RdSAP10 Table 32 Energy Cost Deflator drift (P5 finding, 2026-05-19)
Surfaced while transcribing the SAP 10.2 worksheet into test_bre_worked_examples.py for P5. The calculator uses ENERGY_COST_DEFLATOR = 0.36 (SAP 10.2 Table 12, item (256) on worksheet page 146 of sap-10-2-full-specification-2025-03-14.pdf). The newer RdSAP 10 specification Table 32 (page 95 of rdsap-10-specification-2025-06-10.pdf) states the deflator is 0.42, noting "this table is equivalent to Table 12 in SAP10.2 specification" — i.e., it supersedes the SAP 10.2 value for RdSAP assessments.
Why it matters. The deflator scales the ECF numerator, which drives every SAP rating. Switching 0.36 → 0.42 changes every SAP rating numerically; in the linear regime the rating shifts by −16.21 × ΔECF, in the log regime by −120.5 × Δ(log10 ECF). For a typical dwelling this is roughly −2 to −4 SAP points across the cohort.
What it doesn't explain. The session-B residuals above are dominated by per-dwelling shape errors (mid-floor flats, bungalows) measured in tens of SAP points — a uniform 2-4 point shift won't move that needle. The deflator is a calibration call, not a model-shape fix.

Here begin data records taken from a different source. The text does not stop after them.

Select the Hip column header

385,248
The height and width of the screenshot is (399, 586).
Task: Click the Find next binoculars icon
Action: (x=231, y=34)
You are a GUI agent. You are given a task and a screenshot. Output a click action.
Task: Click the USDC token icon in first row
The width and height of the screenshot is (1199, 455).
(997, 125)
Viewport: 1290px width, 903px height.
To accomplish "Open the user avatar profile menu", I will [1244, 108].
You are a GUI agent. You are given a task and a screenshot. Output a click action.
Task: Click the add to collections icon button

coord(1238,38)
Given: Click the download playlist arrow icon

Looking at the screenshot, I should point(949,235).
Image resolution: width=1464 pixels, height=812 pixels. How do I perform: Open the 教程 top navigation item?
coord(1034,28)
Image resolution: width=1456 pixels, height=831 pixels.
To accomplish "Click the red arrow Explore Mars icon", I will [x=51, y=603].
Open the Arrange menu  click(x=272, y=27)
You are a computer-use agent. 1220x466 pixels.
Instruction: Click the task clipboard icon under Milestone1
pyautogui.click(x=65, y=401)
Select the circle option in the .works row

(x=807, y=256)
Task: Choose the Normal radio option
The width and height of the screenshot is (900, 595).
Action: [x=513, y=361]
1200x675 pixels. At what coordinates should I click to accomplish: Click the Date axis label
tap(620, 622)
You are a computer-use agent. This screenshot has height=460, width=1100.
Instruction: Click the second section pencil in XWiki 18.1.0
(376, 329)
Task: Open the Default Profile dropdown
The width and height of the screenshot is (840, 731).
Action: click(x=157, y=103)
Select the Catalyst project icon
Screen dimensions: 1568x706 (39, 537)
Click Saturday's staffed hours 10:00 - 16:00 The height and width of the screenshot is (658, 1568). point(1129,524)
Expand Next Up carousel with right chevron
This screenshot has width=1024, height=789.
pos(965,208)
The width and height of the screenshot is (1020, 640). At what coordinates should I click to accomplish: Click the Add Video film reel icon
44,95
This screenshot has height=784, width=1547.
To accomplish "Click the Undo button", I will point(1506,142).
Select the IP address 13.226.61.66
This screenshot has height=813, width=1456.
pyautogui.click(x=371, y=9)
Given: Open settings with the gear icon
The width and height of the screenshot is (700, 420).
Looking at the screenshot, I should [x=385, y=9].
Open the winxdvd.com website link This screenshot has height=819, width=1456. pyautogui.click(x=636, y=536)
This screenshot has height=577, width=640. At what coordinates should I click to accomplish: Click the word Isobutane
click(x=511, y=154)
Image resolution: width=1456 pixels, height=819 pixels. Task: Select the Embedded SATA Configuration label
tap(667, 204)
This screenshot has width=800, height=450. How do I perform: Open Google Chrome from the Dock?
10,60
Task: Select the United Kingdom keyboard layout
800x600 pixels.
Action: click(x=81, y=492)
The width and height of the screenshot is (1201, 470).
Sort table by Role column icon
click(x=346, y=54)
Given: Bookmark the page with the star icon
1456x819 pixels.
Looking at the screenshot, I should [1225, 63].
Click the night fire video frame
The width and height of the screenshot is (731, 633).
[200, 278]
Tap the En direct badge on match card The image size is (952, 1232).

Decision needed. Whether the calculator targets SAP 10.2 ratings (keep 0.36, used for full SAP / new-build EPCs) or RdSAP 10 ratings (switch to 0.42, used for existing-dwelling EPCs derived from reduced data). ADR-0010 sets the target as SAP 10.3; the rdSAP10 publication is more recent than ADR-0010's reference points and may be the operative spec for the cohort we probe against. Not changed in P5 — flagged for ADR-level resolution.
How to reproduce
python adhoc/sap_calculator/probe_n.py # 100 certs, seed=7
python adhoc/sap_calculator/probe_n.py 500 13 # bigger sample
python adhoc/sap_calculator/probe_worst.py # detailed cert-by-cert dump
probe_n.py runs in ~80s. Errors: 0/100. Mapper handles every real cert shape encountered.